*** Input data Section Begins ***

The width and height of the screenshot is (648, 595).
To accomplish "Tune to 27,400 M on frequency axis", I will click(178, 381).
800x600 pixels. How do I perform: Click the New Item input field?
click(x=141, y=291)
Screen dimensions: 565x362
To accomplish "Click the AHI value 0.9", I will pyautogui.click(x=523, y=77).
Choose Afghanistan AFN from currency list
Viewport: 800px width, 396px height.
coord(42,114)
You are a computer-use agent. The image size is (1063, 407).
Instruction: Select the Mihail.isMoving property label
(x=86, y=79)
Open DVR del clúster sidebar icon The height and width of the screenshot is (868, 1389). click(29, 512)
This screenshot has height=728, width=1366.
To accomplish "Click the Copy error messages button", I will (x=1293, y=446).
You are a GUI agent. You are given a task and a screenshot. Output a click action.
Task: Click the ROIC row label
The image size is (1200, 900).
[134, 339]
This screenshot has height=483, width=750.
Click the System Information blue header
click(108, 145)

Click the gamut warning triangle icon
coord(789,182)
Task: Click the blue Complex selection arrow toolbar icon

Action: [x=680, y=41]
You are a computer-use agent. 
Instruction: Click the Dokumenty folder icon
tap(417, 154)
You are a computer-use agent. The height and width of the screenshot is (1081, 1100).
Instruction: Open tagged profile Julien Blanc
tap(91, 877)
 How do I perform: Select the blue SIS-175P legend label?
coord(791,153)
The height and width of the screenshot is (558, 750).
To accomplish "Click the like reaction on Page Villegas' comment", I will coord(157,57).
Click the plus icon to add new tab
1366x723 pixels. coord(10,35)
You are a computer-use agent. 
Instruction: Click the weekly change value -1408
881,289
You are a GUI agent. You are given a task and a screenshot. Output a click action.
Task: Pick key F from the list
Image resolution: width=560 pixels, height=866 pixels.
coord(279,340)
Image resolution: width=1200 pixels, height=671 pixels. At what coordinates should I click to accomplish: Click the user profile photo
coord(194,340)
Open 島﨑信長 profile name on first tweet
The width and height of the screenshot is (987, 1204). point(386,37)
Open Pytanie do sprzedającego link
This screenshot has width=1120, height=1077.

*** Input data Section Ends ***

Looking at the data above, return every line from the one with "Click the System Information blue header" down to the one with "The height and width of the screenshot is (558, 750).", exactly and inclusively.

Task result »
Click the System Information blue header
click(108, 145)

Click the gamut warning triangle icon
coord(789,182)
Task: Click the blue Complex selection arrow toolbar icon

Action: [x=680, y=41]
You are a computer-use agent. 
Instruction: Click the Dokumenty folder icon
tap(417, 154)
You are a computer-use agent. The height and width of the screenshot is (1081, 1100).
Instruction: Open tagged profile Julien Blanc
tap(91, 877)
 How do I perform: Select the blue SIS-175P legend label?
coord(791,153)
The height and width of the screenshot is (558, 750).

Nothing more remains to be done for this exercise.